* [The tasks]:
A - In the Supreme Court poll excerpt, write out the stretch from "Only 4% think" through "more evenly divided." word for word.
B - List each response category for rating the Court's job in the Supreme Court poll excerpt, with the percentage given for it.
** begin Excerpted passage **
Only 4% think the Supreme Court is doing an "excellent" job.

25% say "good," 39% say "fair," 28% say "poor," and the "not sure" crowd matches the excellent group at 4%.

The "good" + "excellent" total — with only 13% of that total being excellent — is almost exactly the same as the "poor" number standing alone. (29%/28%.) The "good" + "excellent" is less than half the size — 43% — of the "fair" + "poor" group.

If people are unhappy with the Court, which way are they unhappy? To satisfy people — and this was a poll of likely voters — should the re-balancing be done by Obama or Romney?
Democrats give the high court more positive ratings than Republicans and unaffiliated voters do. Most Republicans (61%) view the Supreme Court as being too politically liberal, while a plurality of Democrats (44%) says it’s too conservative. Unaffiliated voters are more evenly divided.

Men rate the court more negatively than women do.

A majority of Americans believe there are too many unnecessary laws in the United States, and there are too many people in jail for violating them.

Fifty percent (50%) of voters continue to favor repeal of the president’s health care law.
** end Excerpted passage **
** begin Recorded information **
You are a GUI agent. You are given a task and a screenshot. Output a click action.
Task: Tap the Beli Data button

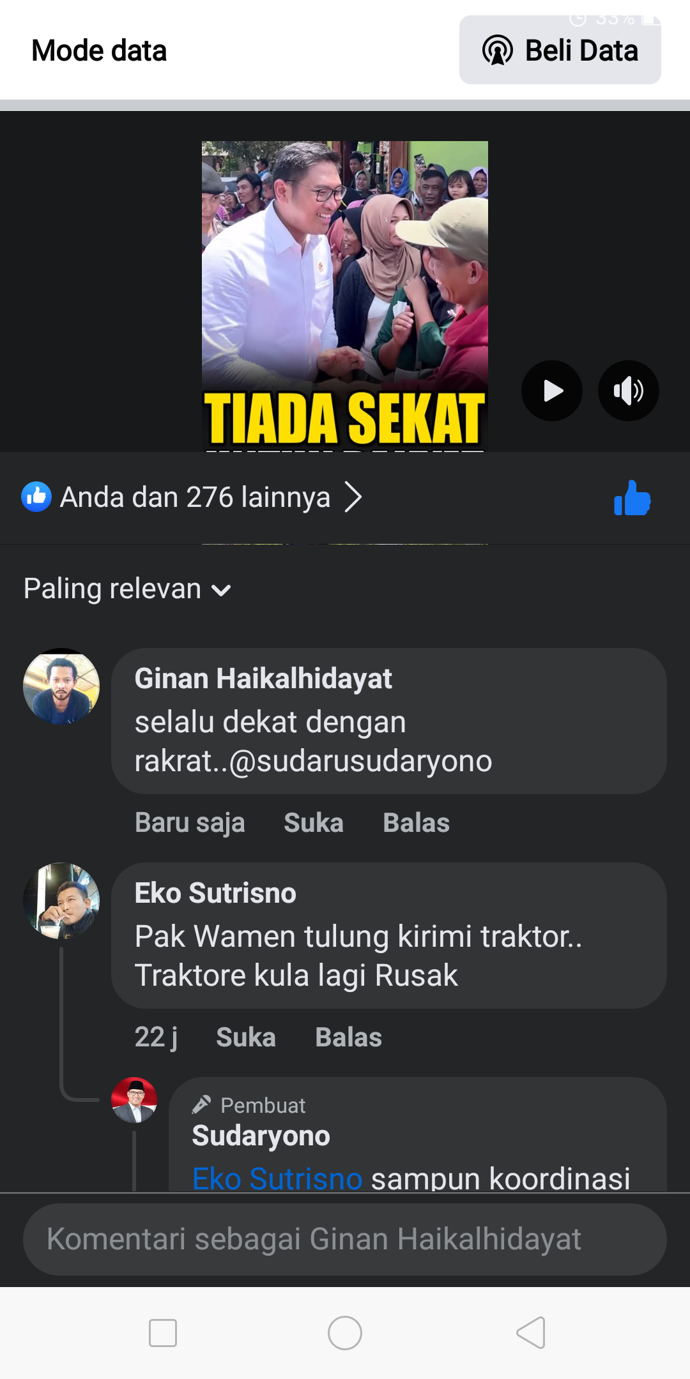coord(560,50)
** end Recorded information **
* [Task-by-task answers]:
A -
Only 4% think the Supreme Court is doing an "excellent" job.

25% say "good," 39% say "fair," 28% say "poor," and the "not sure" crowd matches the excellent group at 4%.

The "good" + "excellent" total — with only 13% of that total being excellent — is almost exactly the same as the "poor" number standing alone. (29%/28%.) The "good" + "excellent" is less than half the size — 43% — of the "fair" + "poor" group.

If people are unhappy with the Court, which way are they unhappy? To satisfy people — and this was a poll of likely voters — should the re-balancing be done by Obama or Romney?
Democrats give the high court more positive ratings than Republicans and unaffiliated voters do. Most Republicans (61%) view the Supreme Court as being too politically liberal, while a plurality of Democrats (44%) says it’s too conservative. Unaffiliated voters are more evenly divided.

B -
Excellent: 4%
Good: 25%
Fair: 39%
Poor: 28%
Not sure: 4%